◆ Records from a dataset ◆
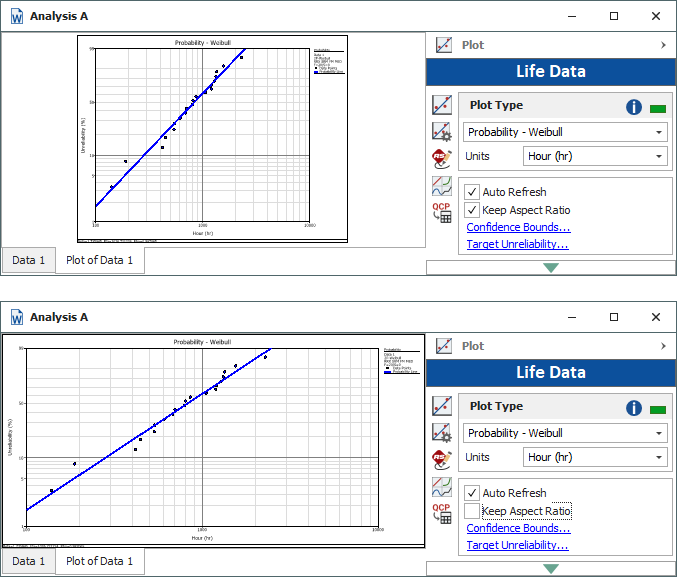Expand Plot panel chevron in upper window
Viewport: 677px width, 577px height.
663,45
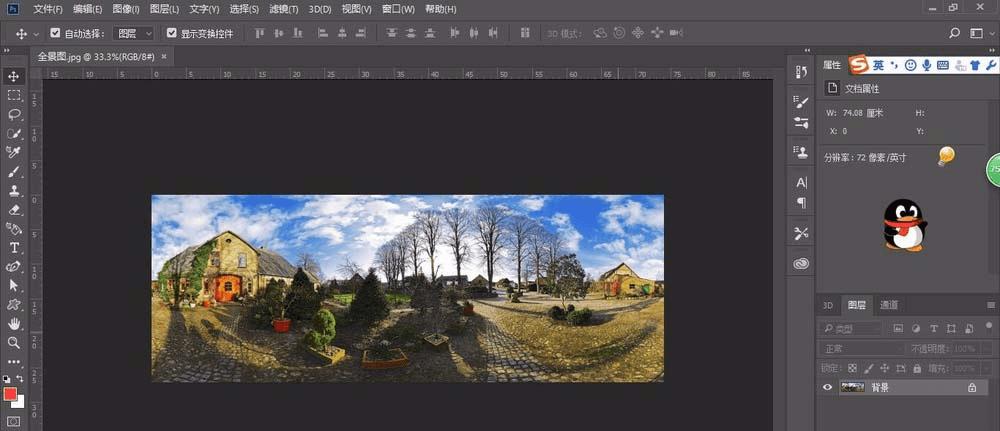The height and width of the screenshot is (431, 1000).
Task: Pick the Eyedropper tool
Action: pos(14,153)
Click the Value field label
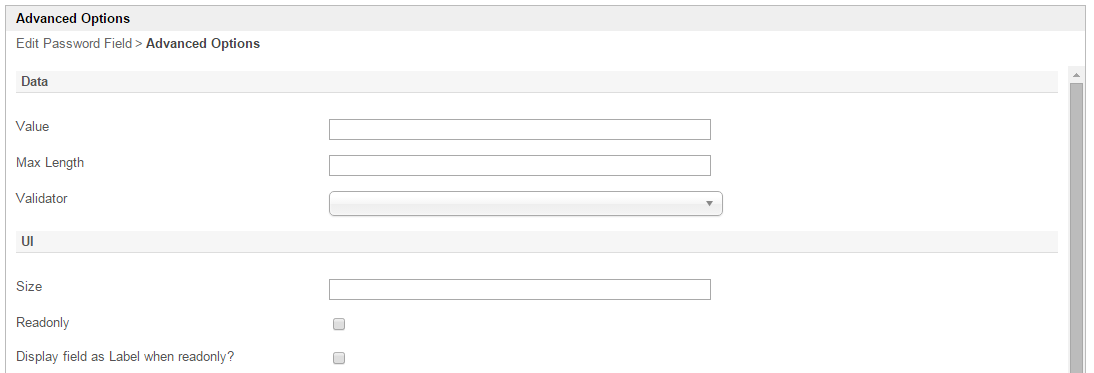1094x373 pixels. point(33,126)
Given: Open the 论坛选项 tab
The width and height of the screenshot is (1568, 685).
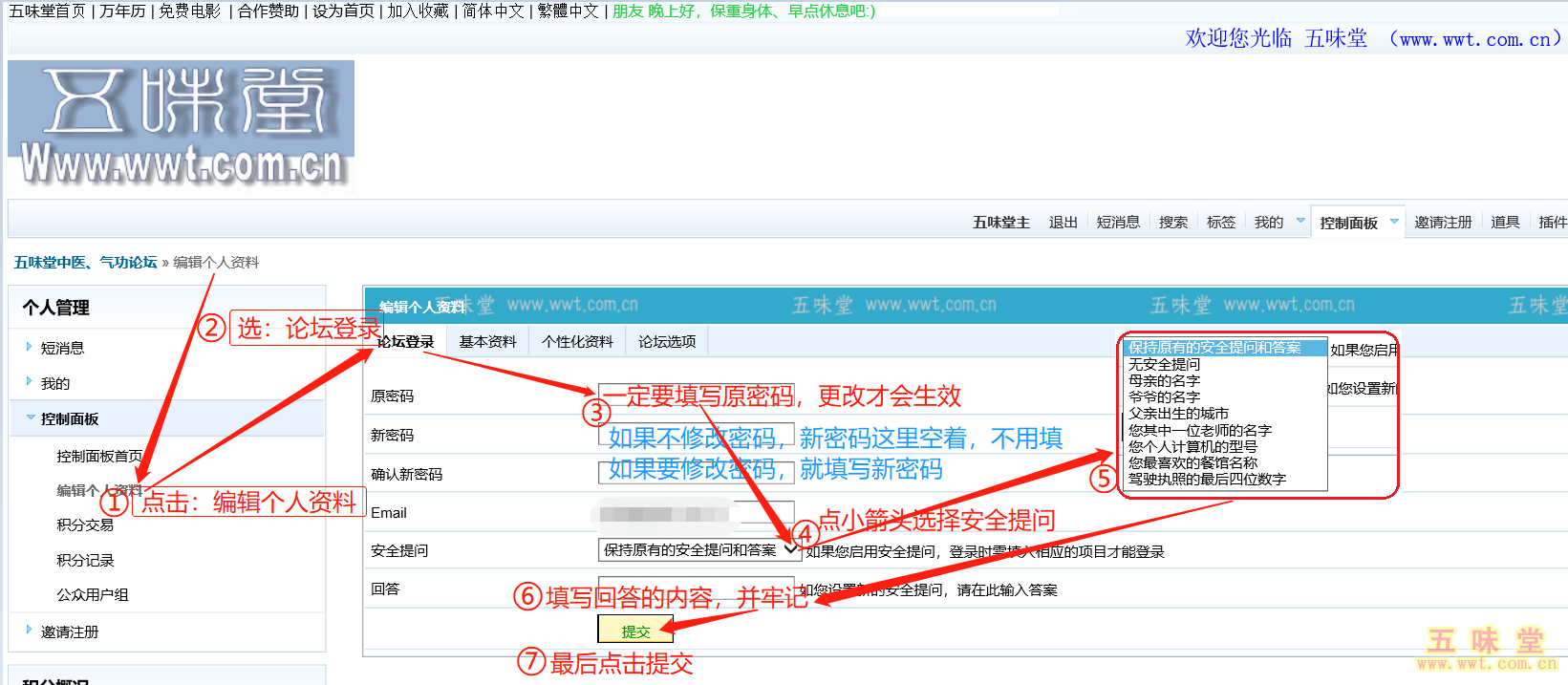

◆ TASK STATEMENT ◆
Word for word, set down the lines from the line with "Click the Value field label" through the last line of the entries, and nothing else; the pictures stay out.

◆ REPLY TO THE EXERCISE ◆
Click the Value field label
1094x373 pixels. point(33,126)
Given: Open the 论坛选项 tab
The width and height of the screenshot is (1568, 685).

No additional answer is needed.